Bakary Diakité Vendredi, 26 Février 2016 03:58
Quand on regarde objectivement l’état de notre capitale, de nos villes et villages, de notre pays dans ensemble, on se dit que la Guinée a réellement besoin aujourd’hui de façon vitale d’un consensus national sur les grands sujets, qui concernent le passé et l’avenir de notre nation, comme par exemple la réforme de l’Etat. Ce consensus est indispensable et passe obligatoirement par un dialogue national inclusif pour une saine réconciliation.

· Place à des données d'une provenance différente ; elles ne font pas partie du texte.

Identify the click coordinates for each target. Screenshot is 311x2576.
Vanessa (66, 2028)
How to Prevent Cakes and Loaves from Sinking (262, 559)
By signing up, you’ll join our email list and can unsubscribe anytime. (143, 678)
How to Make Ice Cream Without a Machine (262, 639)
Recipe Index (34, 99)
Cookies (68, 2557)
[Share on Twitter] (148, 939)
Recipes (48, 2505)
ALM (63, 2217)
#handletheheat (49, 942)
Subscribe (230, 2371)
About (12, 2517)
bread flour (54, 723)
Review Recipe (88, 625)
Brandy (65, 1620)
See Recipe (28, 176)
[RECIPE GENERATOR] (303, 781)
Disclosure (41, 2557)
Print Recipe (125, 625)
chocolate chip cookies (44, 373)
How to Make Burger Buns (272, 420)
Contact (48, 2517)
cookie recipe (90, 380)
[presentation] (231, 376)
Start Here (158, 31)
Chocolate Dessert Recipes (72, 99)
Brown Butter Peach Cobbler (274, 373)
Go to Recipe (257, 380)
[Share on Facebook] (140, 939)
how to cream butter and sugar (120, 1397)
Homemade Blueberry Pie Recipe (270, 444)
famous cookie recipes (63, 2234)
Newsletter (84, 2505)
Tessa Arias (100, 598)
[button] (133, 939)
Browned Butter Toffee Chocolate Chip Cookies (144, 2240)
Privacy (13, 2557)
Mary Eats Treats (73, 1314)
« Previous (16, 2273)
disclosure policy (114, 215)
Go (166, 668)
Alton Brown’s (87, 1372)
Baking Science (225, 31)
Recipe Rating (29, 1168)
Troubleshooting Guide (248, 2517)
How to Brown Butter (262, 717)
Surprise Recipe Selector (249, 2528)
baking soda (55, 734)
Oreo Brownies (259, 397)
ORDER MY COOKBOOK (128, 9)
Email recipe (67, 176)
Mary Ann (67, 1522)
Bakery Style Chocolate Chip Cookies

Je voudrais vous livrer ici le récit d’un court séjour d’une douzaine de jours au pays. J’ai quitté Paris Charles-de-Gaulle pour Conakry un jour de grève générale où les taxis parisiens devaient bloquer l’autoroute A1. Par chance notre vol n’a eu qu’une heure de retard. Prévu à 13h30, l’avion a décollé à 14h30 après des négociations avec les aiguilleurs du ciel. Partis donc à 14heures 20 nous avons atterri à 21heurs 35 à Conakry après une bonne heure d’escale à Freetown, une capitale peu éclairée. A peine vingt minutes après avoir décollé de Freetown, j’ai vu de l’avion Conakry et j’ai eu l’agréable surprise de voir une capitale étincelante de lumière. J’avoue que mon « ego national » a été fortement titillé. Merci Kaléta, car auparavant et il n’y a si longtemps encore, Conakry était pratiquement invisible la nuit en avion.
Hélas, malheureusement ce bon éclairage public par une desserte quasiment permanente de la capitale en électricité reste la seule bonne surprise dans ma mémoire. Pour le reste mes souvenirs sont émaillés par des images de désordre, de confusion, de violence, d’insalubrité et un manque total d’hygiène publique!
L’état de la circulation à Conakry
La circulation dans la ville est à l’image du reste de la vie publique qui est une sainte pagaille doublée d’une confusion et d’un désordre absolus! Pas de priorité, pas de feux rouges, pas de stop, pas de cédez-le passage, bref aucune signalisation, ni d’application des règles élémentaires de la circulation. Les taxis pour passer ou dépasser donnent toujours l’impression de se ruer sur les voitures particulières avec une imprudence et une violence peu communes.
Les conducteurs de voitures et de motos ne connaissent pas l’usage des freins, ils ne savent se servir que des avertisseurs sonores, et encore pas toujours ! Tous les carrefours et ronds-points sont toujours embouteillés, on y passe difficilement avec la peur au ventre dans un tintamarre assourdissant. Et là c’est sauve qui peut ! Chacun y allant au culot avec une audace qui défie tout le monde.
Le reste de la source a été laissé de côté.